> [What to do]:
Your copy should hold only the lines from the one with "Where should I click to: Open" to the one with "Open the zoom level 100% dropdown", both included, each exactly as it stands below, with no pictures.

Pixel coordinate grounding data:
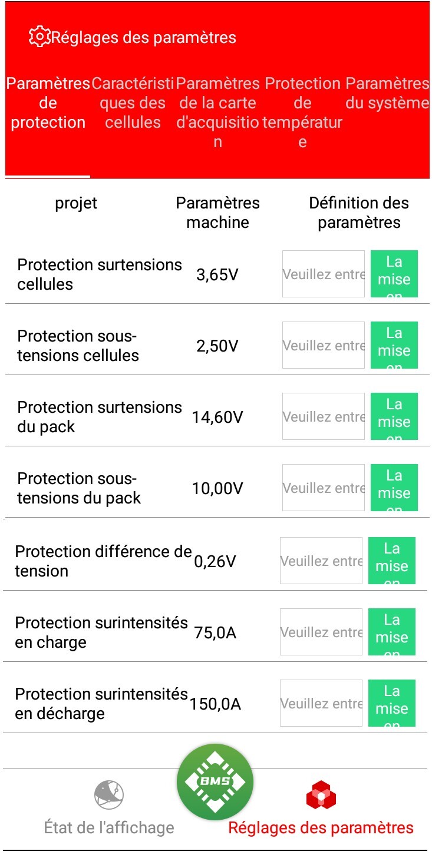Click input for pack overvoltage protection
This screenshot has height=868, width=432.
[x=324, y=417]
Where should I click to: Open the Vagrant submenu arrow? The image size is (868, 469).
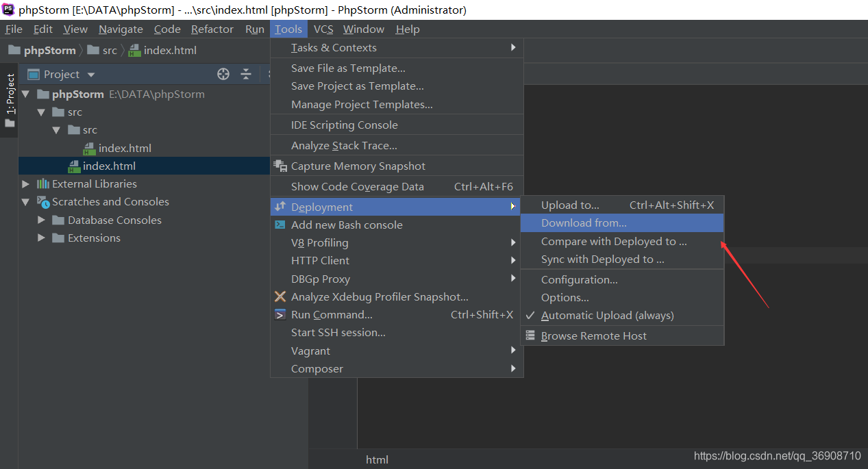513,350
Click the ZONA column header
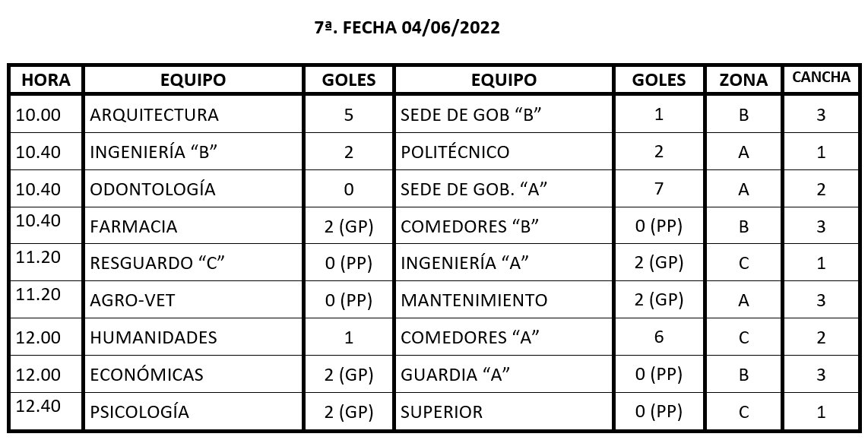868x440 pixels. tap(743, 80)
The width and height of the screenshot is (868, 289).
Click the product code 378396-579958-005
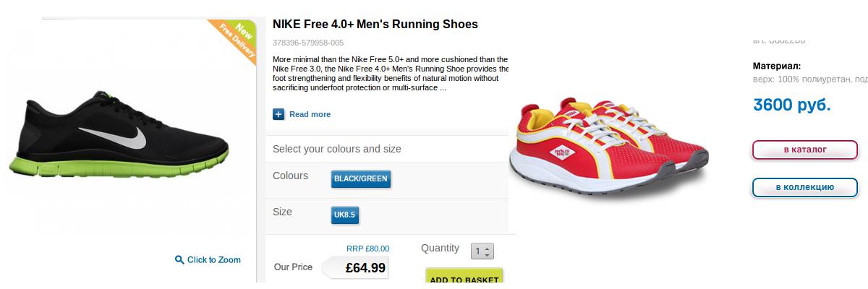[x=308, y=43]
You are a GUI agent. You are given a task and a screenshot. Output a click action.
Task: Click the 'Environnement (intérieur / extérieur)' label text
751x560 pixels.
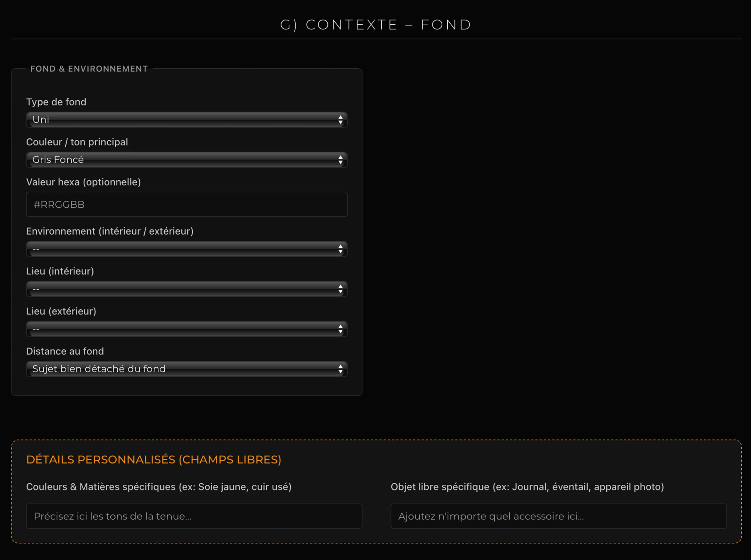click(x=110, y=231)
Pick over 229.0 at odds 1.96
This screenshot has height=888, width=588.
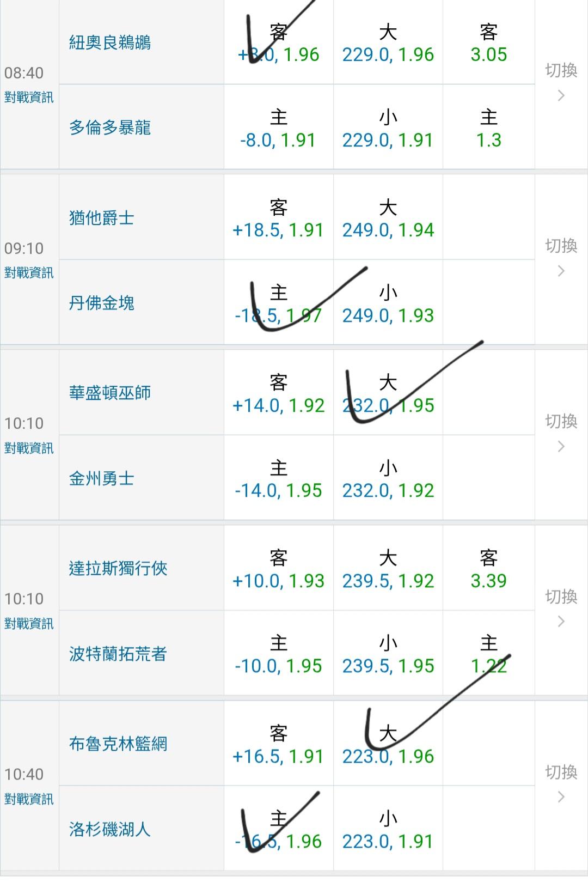(388, 44)
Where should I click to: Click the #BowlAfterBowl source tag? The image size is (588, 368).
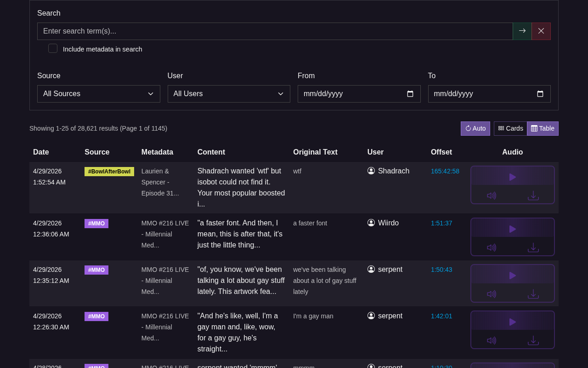tap(109, 172)
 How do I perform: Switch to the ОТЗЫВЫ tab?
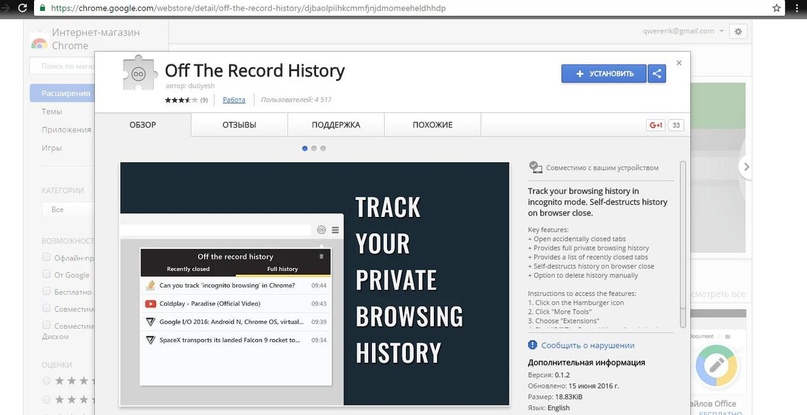pyautogui.click(x=239, y=125)
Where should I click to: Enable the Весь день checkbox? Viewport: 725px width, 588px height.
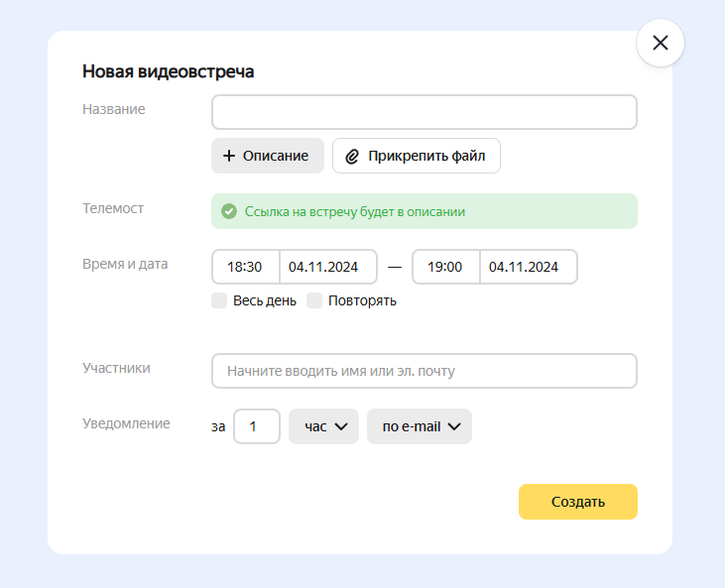(x=219, y=300)
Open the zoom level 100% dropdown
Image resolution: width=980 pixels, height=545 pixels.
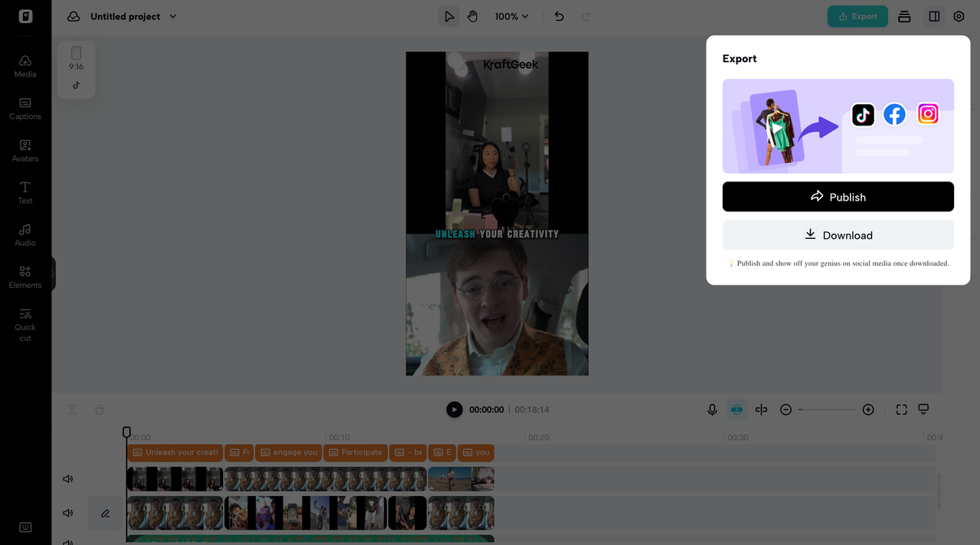[x=511, y=16]
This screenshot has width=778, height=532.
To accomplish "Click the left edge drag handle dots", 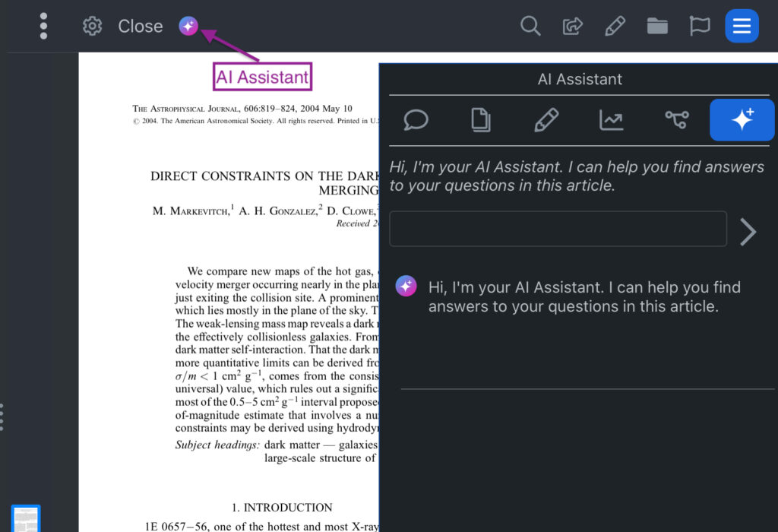I will pos(2,416).
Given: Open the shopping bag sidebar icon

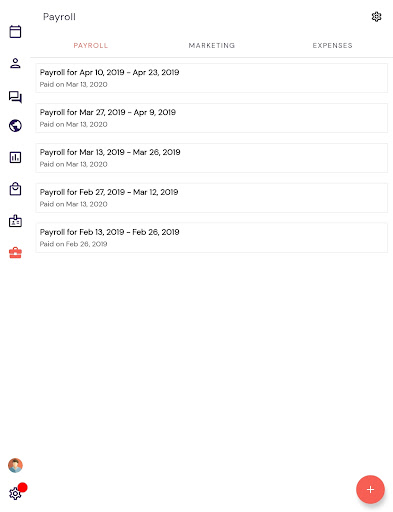Looking at the screenshot, I should 15,189.
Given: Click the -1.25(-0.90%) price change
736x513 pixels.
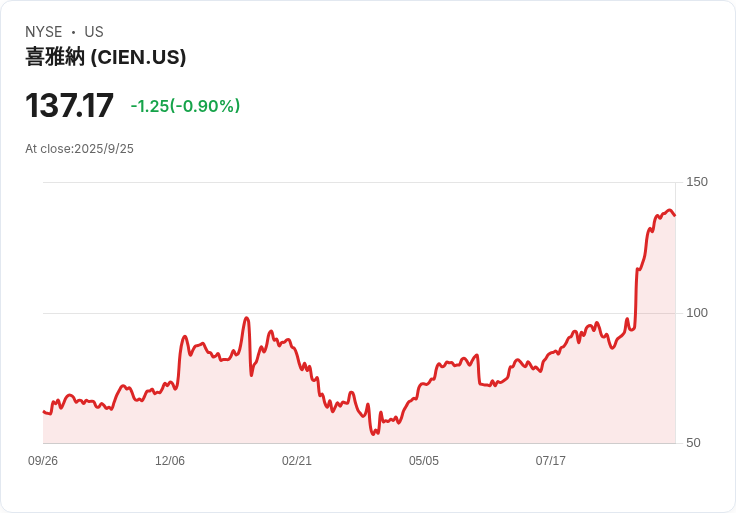Looking at the screenshot, I should (185, 106).
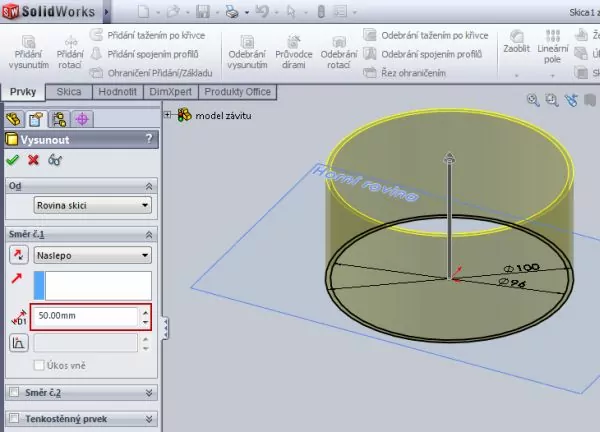The width and height of the screenshot is (600, 432).
Task: Enable the Směr č.2 checkbox
Action: pos(13,392)
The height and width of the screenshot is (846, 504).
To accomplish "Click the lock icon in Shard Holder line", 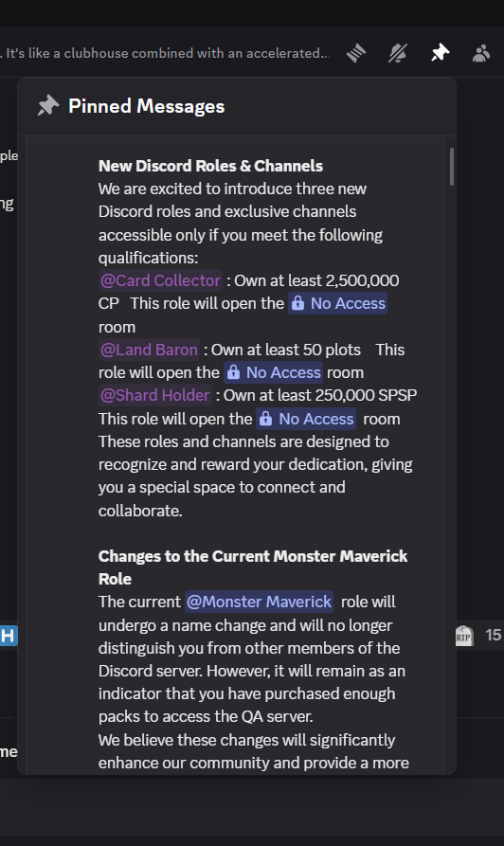I will coord(265,419).
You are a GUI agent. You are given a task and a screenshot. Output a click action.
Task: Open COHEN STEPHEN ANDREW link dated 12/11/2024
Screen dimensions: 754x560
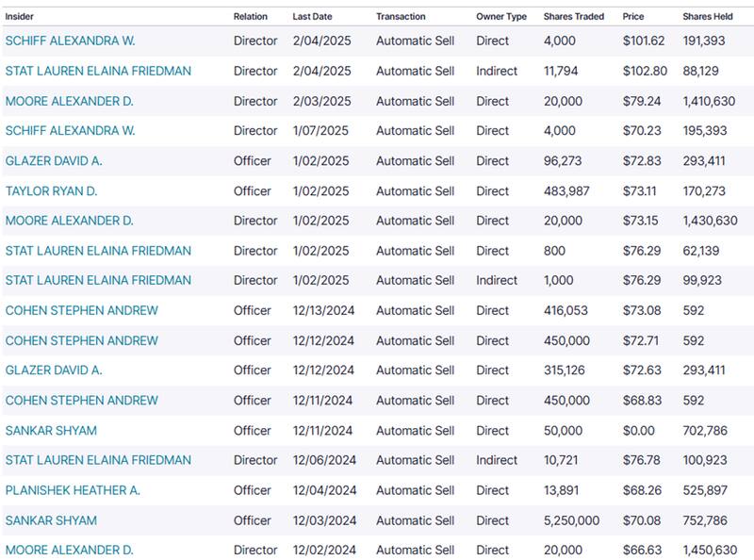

> [Response below]:
Where should I click to: Open the Vagrant submenu arrow? The image size is (868, 469).
513,350
Click the ZONA column header
868x440 pixels. tap(743, 80)
The width and height of the screenshot is (868, 289).
Click the product code 378396-579958-005
[x=308, y=43]
You are a GUI agent. You are given a task and a screenshot. Output a click action.
Task: Click the 'Environnement (intérieur / extérieur)' label text
751x560 pixels.
click(x=110, y=231)
Pick over 229.0 at odds 1.96
This screenshot has height=888, width=588.
(388, 44)
Where should I click to: Click the #BowlAfterBowl source tag? The image size is (588, 368).
tap(109, 172)
 How do I perform: Switch to the ОТЗЫВЫ tab?
pyautogui.click(x=239, y=125)
Where should I click to: Enable the Весь день checkbox? Viewport: 725px width, 588px height.
(x=219, y=300)
Open the zoom level 100% dropdown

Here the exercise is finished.